Time To Move On

It’s hard to move on, even when we desperately want to. To forgive and forget and put it behind us, a clean slate and never mentioned again. Sounds easy, but it’s hard.

It tends to be the first thing that gets mentioned in an argument, in moments of weakness or moments of fear. And it’s even less likely that everyone will move forwards together. But no matter how hard it is, sometimes it’s essential.

Max Power has been a great player since he joined in the summer. He had played well in every game and was, in my opinion unlucky to be sent off against Oxford. The second card at Bradford was a stupid kick out and, in everyone’s opinion an aberration, the result of abuse he’d received throughout the game. I’m not excusing it but I’m saying it’s understandable. One of the biggest shocks to me this season has been how keen teams are to kick lumps out of us, especially when they can’t match us technically. That day, Power made a mistake (which he apologised for) and we needed to move on. Two red cards in such a short time was unfortunate but hardly proof of a poor signing or, as some suggested, a player who couldn’t cope with the pressure.

Walsall proved that we hadn’t moved on. People went from ‘thank God he’s back’, ‘we’re so much better with him in the team’ to shouting that he should be ‘sent back to Wigan’, ‘not fit to wear the shirt’ and ‘a mistake’.

The fans made their apologies after the card was rescinded but that was too late. Our darts had hit and Power has said that he was at the lowest point of his career after the comments made. He needed our support not our bile and anger. And what followed in his performance against Barnsley, was his first poor performance for the club, weighed down by what had happened. He was nervous about making a mistake. Worried about what the referee, the opposition player and the fans would say if he mistimed a tackle. We need to give him an environment, especially at the Stadium of Light, where he can be confident playing his game the way he plays it knowing that we won’t get on his back. We need to be understanding. Understanding when he doesn’t make a tackle at first and then, in the future, understanding when he makes a bad one. He has already shown what an asset he is to the team. He needs to move on and put his red cards behind him, but so do we.

For very different reasons, Duncan Watmore also needs our help to move forwards.

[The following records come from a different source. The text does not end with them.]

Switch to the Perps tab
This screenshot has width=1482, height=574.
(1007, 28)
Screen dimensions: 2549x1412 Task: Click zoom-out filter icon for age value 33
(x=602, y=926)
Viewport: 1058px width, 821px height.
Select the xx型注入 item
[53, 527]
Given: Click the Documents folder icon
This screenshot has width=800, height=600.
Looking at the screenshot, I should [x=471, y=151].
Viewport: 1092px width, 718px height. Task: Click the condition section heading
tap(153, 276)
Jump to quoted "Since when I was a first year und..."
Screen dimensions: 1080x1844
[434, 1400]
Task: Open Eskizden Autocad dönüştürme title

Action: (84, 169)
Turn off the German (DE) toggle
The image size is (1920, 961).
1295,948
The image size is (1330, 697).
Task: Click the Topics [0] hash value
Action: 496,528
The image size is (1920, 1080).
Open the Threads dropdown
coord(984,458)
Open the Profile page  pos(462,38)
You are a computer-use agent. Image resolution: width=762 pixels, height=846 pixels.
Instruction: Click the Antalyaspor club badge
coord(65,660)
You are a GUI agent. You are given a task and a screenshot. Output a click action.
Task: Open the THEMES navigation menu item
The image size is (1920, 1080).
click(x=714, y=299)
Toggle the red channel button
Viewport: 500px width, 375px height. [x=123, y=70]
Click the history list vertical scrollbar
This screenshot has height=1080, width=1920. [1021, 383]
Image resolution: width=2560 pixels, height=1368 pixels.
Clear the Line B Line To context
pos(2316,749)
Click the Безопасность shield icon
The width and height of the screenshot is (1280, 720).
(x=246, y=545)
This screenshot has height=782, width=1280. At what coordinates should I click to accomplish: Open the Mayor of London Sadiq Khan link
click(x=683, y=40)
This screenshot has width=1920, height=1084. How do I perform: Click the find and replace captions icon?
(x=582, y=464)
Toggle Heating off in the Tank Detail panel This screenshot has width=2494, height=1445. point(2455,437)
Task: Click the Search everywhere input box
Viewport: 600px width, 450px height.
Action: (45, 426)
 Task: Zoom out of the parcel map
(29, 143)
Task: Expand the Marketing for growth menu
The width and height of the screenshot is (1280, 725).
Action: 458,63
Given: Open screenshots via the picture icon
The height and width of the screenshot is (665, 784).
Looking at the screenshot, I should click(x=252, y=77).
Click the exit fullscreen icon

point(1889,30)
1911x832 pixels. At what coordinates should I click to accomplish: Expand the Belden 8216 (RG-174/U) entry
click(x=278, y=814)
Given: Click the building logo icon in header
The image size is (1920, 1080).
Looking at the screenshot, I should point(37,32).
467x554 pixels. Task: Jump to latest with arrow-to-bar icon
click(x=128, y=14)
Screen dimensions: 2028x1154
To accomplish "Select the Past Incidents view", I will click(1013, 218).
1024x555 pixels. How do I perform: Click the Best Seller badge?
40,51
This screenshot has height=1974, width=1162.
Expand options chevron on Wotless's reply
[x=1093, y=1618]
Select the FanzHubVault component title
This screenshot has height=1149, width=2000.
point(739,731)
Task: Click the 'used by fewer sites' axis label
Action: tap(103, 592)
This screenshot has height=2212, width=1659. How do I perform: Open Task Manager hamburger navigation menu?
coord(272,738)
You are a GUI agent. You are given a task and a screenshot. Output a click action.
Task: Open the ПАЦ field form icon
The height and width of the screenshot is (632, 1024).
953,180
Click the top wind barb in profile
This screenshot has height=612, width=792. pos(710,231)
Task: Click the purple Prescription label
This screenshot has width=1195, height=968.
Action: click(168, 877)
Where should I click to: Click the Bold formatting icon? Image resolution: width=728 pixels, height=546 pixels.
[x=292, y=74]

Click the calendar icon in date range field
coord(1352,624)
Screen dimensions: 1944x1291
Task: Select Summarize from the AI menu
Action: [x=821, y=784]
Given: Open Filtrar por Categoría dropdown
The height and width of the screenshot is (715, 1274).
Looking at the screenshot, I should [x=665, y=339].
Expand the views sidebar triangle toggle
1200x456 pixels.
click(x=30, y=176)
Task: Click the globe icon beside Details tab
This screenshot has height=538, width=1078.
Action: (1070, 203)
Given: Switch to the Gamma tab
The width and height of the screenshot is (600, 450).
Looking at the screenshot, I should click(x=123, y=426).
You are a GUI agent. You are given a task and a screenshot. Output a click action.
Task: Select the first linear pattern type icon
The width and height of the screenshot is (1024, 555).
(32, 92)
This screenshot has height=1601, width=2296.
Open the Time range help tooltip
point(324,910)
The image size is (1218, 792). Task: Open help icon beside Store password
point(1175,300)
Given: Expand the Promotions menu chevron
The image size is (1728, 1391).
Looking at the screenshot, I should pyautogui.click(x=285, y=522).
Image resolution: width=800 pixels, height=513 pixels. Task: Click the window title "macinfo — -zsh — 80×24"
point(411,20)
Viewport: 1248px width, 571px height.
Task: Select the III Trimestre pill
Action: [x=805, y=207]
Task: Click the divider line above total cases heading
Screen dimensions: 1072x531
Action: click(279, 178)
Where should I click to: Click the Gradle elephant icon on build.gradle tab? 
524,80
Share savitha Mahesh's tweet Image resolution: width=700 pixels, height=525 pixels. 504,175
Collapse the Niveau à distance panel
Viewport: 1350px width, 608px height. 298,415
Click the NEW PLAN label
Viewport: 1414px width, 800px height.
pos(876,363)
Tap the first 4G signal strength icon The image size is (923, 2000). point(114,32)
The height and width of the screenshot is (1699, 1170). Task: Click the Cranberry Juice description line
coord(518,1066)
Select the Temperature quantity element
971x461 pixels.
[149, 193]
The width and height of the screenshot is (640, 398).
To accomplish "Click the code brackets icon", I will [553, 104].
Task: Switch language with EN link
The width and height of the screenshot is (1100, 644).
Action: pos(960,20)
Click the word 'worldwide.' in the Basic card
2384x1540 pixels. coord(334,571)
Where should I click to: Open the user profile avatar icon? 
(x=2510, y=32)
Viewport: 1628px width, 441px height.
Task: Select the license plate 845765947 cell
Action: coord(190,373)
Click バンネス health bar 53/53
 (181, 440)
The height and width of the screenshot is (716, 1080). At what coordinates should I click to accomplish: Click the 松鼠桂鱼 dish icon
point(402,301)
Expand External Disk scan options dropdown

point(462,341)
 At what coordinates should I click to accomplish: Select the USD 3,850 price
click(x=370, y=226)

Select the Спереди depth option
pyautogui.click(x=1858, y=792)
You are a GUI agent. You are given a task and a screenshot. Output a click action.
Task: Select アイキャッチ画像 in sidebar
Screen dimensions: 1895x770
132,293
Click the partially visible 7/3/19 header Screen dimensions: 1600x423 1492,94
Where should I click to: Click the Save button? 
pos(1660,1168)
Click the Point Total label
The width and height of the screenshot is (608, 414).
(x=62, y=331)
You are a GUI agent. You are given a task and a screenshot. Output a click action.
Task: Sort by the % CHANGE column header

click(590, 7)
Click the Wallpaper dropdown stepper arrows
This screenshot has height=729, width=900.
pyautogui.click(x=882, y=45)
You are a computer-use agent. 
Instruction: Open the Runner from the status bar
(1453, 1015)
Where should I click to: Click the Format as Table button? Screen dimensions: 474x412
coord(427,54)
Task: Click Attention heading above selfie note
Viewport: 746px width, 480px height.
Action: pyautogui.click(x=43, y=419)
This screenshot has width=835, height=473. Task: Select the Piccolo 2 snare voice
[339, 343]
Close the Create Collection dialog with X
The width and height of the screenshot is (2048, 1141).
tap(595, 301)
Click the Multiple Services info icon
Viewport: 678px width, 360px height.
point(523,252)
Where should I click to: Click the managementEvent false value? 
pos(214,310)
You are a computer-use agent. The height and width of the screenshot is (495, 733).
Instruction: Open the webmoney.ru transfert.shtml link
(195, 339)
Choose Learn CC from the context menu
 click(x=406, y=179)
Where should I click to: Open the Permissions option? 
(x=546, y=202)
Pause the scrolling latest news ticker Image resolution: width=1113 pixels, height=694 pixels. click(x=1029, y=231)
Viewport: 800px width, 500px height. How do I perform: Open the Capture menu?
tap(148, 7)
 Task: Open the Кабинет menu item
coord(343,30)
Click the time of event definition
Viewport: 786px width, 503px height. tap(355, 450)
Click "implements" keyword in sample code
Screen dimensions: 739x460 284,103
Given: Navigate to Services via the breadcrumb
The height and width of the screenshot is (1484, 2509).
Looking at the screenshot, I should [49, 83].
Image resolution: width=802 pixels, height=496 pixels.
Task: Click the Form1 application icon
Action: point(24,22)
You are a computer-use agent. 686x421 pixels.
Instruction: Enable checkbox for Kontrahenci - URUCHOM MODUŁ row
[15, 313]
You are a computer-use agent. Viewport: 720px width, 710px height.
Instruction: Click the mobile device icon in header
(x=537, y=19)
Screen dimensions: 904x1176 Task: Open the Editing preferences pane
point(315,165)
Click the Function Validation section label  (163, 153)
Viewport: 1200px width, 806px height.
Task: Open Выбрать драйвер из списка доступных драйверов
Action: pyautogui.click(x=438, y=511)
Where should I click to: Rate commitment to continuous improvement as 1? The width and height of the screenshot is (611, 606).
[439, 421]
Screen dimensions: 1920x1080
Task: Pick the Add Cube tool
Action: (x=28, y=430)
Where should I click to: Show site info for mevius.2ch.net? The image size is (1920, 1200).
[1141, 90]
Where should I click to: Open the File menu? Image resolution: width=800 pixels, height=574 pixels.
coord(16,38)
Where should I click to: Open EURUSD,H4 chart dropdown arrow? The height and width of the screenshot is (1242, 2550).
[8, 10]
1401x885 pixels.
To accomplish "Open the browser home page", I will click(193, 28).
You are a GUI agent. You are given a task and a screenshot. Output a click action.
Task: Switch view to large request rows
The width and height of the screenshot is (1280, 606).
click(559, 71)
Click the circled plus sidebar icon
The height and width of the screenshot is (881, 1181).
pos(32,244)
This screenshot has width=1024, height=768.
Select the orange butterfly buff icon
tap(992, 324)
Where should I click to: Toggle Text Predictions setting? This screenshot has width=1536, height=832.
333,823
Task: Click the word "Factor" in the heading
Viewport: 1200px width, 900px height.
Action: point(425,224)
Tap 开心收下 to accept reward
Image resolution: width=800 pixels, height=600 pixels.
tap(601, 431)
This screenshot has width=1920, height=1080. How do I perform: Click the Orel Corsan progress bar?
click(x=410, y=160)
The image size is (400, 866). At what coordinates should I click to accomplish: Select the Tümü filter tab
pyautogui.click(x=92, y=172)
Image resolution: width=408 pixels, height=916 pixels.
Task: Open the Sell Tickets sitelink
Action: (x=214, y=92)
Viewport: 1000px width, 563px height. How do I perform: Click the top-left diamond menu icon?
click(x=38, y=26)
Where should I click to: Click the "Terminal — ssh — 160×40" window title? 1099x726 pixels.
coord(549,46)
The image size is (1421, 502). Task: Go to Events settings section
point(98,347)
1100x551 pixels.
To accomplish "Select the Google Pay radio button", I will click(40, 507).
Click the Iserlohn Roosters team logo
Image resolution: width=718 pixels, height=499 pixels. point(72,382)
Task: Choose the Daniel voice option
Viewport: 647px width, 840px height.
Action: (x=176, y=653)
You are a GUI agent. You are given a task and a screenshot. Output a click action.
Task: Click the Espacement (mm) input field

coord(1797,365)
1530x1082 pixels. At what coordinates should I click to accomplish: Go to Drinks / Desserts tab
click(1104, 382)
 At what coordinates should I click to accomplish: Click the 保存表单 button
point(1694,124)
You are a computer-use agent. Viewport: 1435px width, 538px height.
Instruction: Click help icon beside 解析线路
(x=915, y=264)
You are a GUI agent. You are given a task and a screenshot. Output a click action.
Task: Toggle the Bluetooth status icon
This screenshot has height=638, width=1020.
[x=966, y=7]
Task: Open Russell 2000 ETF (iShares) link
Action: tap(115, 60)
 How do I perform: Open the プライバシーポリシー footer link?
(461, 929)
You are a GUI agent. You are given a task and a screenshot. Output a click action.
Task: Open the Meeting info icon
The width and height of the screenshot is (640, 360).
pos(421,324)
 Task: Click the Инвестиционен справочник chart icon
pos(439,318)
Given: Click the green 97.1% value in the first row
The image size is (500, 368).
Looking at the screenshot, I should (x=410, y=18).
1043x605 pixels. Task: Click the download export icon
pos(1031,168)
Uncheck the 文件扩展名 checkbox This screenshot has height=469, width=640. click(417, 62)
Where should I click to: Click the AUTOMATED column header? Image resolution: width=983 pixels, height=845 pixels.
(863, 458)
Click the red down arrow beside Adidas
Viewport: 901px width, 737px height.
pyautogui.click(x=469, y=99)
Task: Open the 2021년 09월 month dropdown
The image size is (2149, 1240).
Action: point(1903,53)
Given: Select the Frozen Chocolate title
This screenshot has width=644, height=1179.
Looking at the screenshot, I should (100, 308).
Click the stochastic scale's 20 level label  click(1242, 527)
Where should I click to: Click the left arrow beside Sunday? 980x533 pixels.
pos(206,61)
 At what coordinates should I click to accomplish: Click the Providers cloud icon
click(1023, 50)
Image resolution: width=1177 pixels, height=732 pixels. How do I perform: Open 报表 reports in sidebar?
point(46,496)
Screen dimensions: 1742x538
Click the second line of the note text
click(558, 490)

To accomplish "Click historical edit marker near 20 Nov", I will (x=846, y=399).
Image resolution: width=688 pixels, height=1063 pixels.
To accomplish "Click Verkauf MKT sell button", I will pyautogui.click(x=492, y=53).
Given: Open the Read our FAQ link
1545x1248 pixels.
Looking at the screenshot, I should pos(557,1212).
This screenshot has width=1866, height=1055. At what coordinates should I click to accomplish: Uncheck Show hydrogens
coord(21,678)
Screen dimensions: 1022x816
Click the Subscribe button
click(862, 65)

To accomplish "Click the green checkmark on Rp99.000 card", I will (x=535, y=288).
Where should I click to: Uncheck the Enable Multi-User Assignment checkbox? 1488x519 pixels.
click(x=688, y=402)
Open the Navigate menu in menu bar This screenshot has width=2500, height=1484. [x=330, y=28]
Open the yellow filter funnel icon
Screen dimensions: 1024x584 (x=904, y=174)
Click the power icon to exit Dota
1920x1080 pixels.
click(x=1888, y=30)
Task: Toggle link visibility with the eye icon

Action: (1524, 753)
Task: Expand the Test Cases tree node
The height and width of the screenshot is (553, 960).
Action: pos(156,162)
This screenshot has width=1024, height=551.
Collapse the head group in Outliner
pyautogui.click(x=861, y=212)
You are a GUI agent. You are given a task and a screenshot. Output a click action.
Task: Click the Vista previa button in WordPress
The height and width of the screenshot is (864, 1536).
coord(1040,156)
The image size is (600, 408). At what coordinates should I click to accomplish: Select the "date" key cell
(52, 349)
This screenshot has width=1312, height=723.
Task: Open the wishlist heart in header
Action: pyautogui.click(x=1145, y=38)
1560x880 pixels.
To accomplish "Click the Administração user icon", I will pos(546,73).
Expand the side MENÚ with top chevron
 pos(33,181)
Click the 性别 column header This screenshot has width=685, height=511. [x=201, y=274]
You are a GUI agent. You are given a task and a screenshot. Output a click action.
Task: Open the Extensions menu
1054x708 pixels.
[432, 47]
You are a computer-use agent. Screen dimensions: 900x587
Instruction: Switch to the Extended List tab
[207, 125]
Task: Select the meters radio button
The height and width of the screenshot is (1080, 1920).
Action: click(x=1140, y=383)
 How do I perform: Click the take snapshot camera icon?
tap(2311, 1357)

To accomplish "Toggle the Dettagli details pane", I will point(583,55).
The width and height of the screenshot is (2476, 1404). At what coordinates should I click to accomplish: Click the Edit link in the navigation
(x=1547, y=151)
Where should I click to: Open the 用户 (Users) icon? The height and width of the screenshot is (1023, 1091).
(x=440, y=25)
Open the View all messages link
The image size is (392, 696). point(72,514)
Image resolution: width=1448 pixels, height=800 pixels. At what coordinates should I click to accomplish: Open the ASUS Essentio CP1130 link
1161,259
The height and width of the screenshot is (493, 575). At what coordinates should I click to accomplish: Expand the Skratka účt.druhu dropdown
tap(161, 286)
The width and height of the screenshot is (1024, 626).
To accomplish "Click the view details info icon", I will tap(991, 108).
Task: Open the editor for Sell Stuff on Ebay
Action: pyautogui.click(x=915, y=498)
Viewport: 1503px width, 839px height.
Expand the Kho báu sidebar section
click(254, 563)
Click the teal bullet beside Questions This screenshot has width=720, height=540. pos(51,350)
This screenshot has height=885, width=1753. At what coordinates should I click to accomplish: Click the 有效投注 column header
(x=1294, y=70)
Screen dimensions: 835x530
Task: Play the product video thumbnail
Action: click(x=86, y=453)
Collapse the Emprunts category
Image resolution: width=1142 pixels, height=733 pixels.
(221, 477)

There is an inevitability as he returns to the first team for the second time after a serious knee injury that he will be thinking about the knee, about his fitness and about his ability, carrying a twice operated on knee. Each tackle, each sudden change of direction, each energy sapping game will take its toll mentally as well as physically. It’s important we let him move on in his own time. Jack Ross will be applying enough pressure without us saying he looks off the pace, or unsure in his game or backing out of the occasional challenge. We have to support him, the manager’s decisions about him and know that he is doing his best.

Our fans showed their class after Charlton’s penalty. Our reaction was not ‘here we go again’ but rather ‘we refuse to go there again’. We showed we really were ready to move on. Power and Watmore have the ability to win us the title but we need to get them through the next couple of months with understanding and praise before they repay us in March, April and May with title winning performances. It’s time for us all to move forwards, not forgetting the past, but remembering that, with our help, the players can move on from what’s happened and achieve their full potential at the club.